[Opening Recorded data section]

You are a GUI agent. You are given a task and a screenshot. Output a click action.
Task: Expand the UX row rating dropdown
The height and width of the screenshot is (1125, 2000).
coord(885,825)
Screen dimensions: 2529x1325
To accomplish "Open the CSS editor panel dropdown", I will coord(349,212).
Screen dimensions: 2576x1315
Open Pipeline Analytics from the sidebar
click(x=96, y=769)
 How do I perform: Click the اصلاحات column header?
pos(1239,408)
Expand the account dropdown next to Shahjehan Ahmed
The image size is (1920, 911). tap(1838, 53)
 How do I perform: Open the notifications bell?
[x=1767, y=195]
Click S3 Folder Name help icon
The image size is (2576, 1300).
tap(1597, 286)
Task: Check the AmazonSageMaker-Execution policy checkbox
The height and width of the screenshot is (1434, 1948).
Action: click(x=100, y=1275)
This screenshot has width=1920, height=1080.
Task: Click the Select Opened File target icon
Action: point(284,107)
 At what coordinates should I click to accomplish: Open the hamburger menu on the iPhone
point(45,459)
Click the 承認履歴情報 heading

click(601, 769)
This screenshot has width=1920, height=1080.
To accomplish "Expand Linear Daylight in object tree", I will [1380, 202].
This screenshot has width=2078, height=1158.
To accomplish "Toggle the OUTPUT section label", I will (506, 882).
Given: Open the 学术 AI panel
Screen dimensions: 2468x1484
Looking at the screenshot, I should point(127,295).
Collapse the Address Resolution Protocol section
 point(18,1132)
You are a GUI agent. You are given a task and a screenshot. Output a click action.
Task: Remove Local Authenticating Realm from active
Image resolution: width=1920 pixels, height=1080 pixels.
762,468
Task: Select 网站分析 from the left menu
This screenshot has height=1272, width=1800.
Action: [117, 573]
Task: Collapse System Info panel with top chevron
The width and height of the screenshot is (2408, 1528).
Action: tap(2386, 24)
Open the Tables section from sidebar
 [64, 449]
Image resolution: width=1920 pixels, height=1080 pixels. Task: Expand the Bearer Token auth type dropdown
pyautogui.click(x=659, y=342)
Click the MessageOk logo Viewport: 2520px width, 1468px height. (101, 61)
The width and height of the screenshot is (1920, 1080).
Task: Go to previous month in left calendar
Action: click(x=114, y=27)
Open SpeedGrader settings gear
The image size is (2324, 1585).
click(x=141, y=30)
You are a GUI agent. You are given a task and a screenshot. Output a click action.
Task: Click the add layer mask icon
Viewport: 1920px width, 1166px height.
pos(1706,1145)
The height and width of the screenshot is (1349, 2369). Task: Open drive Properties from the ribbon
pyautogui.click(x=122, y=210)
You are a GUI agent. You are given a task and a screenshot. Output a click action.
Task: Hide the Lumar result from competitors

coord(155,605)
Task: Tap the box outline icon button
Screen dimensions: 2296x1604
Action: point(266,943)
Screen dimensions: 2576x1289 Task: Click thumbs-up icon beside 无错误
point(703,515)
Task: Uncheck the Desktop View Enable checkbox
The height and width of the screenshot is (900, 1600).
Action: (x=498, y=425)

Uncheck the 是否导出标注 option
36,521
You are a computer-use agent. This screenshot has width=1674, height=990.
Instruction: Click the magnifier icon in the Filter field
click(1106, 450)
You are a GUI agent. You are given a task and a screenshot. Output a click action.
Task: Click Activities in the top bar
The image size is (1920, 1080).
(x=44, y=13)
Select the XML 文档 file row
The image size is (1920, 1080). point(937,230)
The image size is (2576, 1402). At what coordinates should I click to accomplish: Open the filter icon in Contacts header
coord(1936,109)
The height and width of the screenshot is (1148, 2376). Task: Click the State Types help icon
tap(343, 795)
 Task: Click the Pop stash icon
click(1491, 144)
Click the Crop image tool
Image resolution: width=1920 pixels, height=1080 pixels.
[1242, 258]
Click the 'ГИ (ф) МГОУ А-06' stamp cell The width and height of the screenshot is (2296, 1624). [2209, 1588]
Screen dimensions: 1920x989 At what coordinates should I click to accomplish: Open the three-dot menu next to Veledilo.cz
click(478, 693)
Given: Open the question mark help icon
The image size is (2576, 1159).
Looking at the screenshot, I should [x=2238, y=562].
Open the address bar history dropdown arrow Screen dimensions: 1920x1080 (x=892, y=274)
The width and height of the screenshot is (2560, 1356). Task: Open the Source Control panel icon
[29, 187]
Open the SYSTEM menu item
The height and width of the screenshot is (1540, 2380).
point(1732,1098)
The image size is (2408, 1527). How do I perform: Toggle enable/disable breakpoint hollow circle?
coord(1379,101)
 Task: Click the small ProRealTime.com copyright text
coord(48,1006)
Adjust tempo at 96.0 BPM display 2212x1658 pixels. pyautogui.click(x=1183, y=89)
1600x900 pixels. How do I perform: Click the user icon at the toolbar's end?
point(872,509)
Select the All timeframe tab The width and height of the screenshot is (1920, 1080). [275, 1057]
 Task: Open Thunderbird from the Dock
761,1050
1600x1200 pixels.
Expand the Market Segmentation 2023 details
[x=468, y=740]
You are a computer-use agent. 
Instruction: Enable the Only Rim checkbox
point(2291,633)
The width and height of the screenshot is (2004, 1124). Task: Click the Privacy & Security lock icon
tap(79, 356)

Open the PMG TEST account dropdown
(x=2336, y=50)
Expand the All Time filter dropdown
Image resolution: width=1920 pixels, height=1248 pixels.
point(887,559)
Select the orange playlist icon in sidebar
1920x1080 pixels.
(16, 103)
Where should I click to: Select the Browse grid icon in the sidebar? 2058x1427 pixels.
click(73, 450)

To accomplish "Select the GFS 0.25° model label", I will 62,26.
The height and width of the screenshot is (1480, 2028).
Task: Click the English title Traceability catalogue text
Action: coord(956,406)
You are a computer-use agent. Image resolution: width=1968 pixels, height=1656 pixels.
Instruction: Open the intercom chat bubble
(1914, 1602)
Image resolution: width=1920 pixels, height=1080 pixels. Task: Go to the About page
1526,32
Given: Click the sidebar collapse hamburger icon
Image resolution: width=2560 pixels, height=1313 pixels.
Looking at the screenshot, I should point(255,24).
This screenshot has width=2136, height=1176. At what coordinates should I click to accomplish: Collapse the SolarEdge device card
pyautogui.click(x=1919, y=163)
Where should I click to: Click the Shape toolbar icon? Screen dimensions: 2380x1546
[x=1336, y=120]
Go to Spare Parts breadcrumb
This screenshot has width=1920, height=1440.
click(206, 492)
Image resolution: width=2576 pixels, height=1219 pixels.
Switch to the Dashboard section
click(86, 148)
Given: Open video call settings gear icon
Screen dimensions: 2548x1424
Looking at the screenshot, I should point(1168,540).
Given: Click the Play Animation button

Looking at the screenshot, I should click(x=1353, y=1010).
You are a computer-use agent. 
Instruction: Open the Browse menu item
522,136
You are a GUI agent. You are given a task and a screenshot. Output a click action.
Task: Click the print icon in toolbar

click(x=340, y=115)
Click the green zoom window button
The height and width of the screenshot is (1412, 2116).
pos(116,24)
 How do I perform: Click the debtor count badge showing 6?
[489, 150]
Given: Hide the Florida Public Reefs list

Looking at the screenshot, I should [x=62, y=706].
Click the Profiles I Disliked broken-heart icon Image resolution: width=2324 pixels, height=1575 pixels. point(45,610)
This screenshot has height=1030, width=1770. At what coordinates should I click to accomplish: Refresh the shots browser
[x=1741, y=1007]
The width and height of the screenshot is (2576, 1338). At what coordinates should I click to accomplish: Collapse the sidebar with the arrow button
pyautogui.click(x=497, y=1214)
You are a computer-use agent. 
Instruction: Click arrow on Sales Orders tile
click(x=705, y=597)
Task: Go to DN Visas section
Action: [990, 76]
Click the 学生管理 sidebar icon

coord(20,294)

[Closing Recorded data section]

▶ _What is being asked_:
Return the full listing, word for word.

▶ _Expected output_:
You are a GUI agent. You are given a task and a screenshot. Output a click action.
Task: Expand the UX row rating dropdown
The height and width of the screenshot is (1125, 2000).
coord(885,825)
Screen dimensions: 2529x1325
To accomplish "Open the CSS editor panel dropdown", I will coord(349,212).
Screen dimensions: 2576x1315
Open Pipeline Analytics from the sidebar
click(x=96, y=769)
 How do I perform: Click the اصلاحات column header?
pos(1239,408)
Expand the account dropdown next to Shahjehan Ahmed
The image size is (1920, 911). tap(1838, 53)
 How do I perform: Open the notifications bell?
[x=1767, y=195]
Click S3 Folder Name help icon
The image size is (2576, 1300).
tap(1597, 286)
Task: Check the AmazonSageMaker-Execution policy checkbox
The height and width of the screenshot is (1434, 1948).
Action: click(x=100, y=1275)
This screenshot has width=1920, height=1080.
Task: Click the Select Opened File target icon
Action: point(284,107)
 At what coordinates should I click to accomplish: Open the hamburger menu on the iPhone
point(45,459)
Click the 承認履歴情報 heading

click(601, 769)
This screenshot has width=1920, height=1080.
To accomplish "Expand Linear Daylight in object tree", I will [1380, 202].
This screenshot has width=2078, height=1158.
To accomplish "Toggle the OUTPUT section label", I will (506, 882).
Given: Open the 学术 AI panel
Screen dimensions: 2468x1484
Looking at the screenshot, I should point(127,295).
Collapse the Address Resolution Protocol section
 point(18,1132)
You are a GUI agent. You are given a task and a screenshot. Output a click action.
Task: Remove Local Authenticating Realm from active
Image resolution: width=1920 pixels, height=1080 pixels.
762,468
Task: Select 网站分析 from the left menu
This screenshot has height=1272, width=1800.
Action: [117, 573]
Task: Collapse System Info panel with top chevron
The width and height of the screenshot is (2408, 1528).
Action: tap(2386, 24)
Open the Tables section from sidebar
 [64, 449]
Image resolution: width=1920 pixels, height=1080 pixels. Task: Expand the Bearer Token auth type dropdown
pyautogui.click(x=659, y=342)
Click the MessageOk logo Viewport: 2520px width, 1468px height. (101, 61)
The width and height of the screenshot is (1920, 1080).
Task: Go to previous month in left calendar
Action: click(x=114, y=27)
Open SpeedGrader settings gear
The image size is (2324, 1585).
click(x=141, y=30)
You are a GUI agent. You are given a task and a screenshot. Output a click action.
Task: Click the add layer mask icon
Viewport: 1920px width, 1166px height.
pos(1706,1145)
The height and width of the screenshot is (1349, 2369). Task: Open drive Properties from the ribbon
pyautogui.click(x=122, y=210)
You are a GUI agent. You are given a task and a screenshot. Output a click action.
Task: Hide the Lumar result from competitors

coord(155,605)
Task: Tap the box outline icon button
Screen dimensions: 2296x1604
Action: point(266,943)
Screen dimensions: 2576x1289 Task: Click thumbs-up icon beside 无错误
point(703,515)
Task: Uncheck the Desktop View Enable checkbox
The height and width of the screenshot is (900, 1600).
Action: (x=498, y=425)

Uncheck the 是否导出标注 option
36,521
You are a computer-use agent. This screenshot has width=1674, height=990.
Instruction: Click the magnifier icon in the Filter field
click(1106, 450)
You are a GUI agent. You are given a task and a screenshot. Output a click action.
Task: Click Activities in the top bar
The image size is (1920, 1080).
(x=44, y=13)
Select the XML 文档 file row
The image size is (1920, 1080). point(937,230)
The image size is (2576, 1402). At what coordinates should I click to accomplish: Open the filter icon in Contacts header
coord(1936,109)
The height and width of the screenshot is (1148, 2376). Task: Click the State Types help icon
tap(343, 795)
 Task: Click the Pop stash icon
click(1491, 144)
Click the Crop image tool
Image resolution: width=1920 pixels, height=1080 pixels.
[1242, 258]
Click the 'ГИ (ф) МГОУ А-06' stamp cell The width and height of the screenshot is (2296, 1624). [2209, 1588]
Screen dimensions: 1920x989 At what coordinates should I click to accomplish: Open the three-dot menu next to Veledilo.cz
click(478, 693)
Given: Open the question mark help icon
The image size is (2576, 1159).
Looking at the screenshot, I should [x=2238, y=562].
Open the address bar history dropdown arrow Screen dimensions: 1920x1080 (x=892, y=274)
The width and height of the screenshot is (2560, 1356). Task: Open the Source Control panel icon
[29, 187]
Open the SYSTEM menu item
The height and width of the screenshot is (1540, 2380).
point(1732,1098)
The image size is (2408, 1527). How do I perform: Toggle enable/disable breakpoint hollow circle?
coord(1379,101)
 Task: Click the small ProRealTime.com copyright text
coord(48,1006)
Adjust tempo at 96.0 BPM display 2212x1658 pixels. pyautogui.click(x=1183, y=89)
1600x900 pixels. How do I perform: Click the user icon at the toolbar's end?
point(872,509)
Select the All timeframe tab The width and height of the screenshot is (1920, 1080). [275, 1057]
 Task: Open Thunderbird from the Dock
761,1050
1600x1200 pixels.
Expand the Market Segmentation 2023 details
[x=468, y=740]
You are a computer-use agent. 
Instruction: Enable the Only Rim checkbox
point(2291,633)
The width and height of the screenshot is (2004, 1124). Task: Click the Privacy & Security lock icon
tap(79, 356)

Open the PMG TEST account dropdown
(x=2336, y=50)
Expand the All Time filter dropdown
Image resolution: width=1920 pixels, height=1248 pixels.
point(887,559)
Select the orange playlist icon in sidebar
1920x1080 pixels.
(16, 103)
Where should I click to: Select the Browse grid icon in the sidebar? 2058x1427 pixels.
click(73, 450)

To accomplish "Select the GFS 0.25° model label", I will 62,26.
The height and width of the screenshot is (1480, 2028).
Task: Click the English title Traceability catalogue text
Action: coord(956,406)
You are a computer-use agent. Image resolution: width=1968 pixels, height=1656 pixels.
Instruction: Open the intercom chat bubble
(1914, 1602)
Image resolution: width=1920 pixels, height=1080 pixels. Task: Go to the About page
1526,32
Given: Click the sidebar collapse hamburger icon
Image resolution: width=2560 pixels, height=1313 pixels.
Looking at the screenshot, I should point(255,24).
This screenshot has width=2136, height=1176. At what coordinates should I click to accomplish: Collapse the SolarEdge device card
pyautogui.click(x=1919, y=163)
Where should I click to: Click the Shape toolbar icon? Screen dimensions: 2380x1546
[x=1336, y=120]
Go to Spare Parts breadcrumb
This screenshot has width=1920, height=1440.
click(206, 492)
Image resolution: width=2576 pixels, height=1219 pixels.
Switch to the Dashboard section
click(86, 148)
Given: Open video call settings gear icon
Screen dimensions: 2548x1424
Looking at the screenshot, I should point(1168,540).
Given: Click the Play Animation button

Looking at the screenshot, I should click(x=1353, y=1010).
You are a computer-use agent. 
Instruction: Open the Browse menu item
522,136
You are a GUI agent. You are given a task and a screenshot. Output a click action.
Task: Click the print icon in toolbar

click(x=340, y=115)
Click the green zoom window button
The height and width of the screenshot is (1412, 2116).
pos(116,24)
 How do I perform: Click the debtor count badge showing 6?
[489, 150]
Given: Hide the Florida Public Reefs list

Looking at the screenshot, I should [x=62, y=706].
Click the Profiles I Disliked broken-heart icon Image resolution: width=2324 pixels, height=1575 pixels. point(45,610)
This screenshot has height=1030, width=1770. At what coordinates should I click to accomplish: Refresh the shots browser
[x=1741, y=1007]
The width and height of the screenshot is (2576, 1338). At what coordinates should I click to accomplish: Collapse the sidebar with the arrow button
pyautogui.click(x=497, y=1214)
You are a computer-use agent. 
Instruction: Click arrow on Sales Orders tile
click(x=705, y=597)
Task: Go to DN Visas section
Action: [990, 76]
Click the 学生管理 sidebar icon

coord(20,294)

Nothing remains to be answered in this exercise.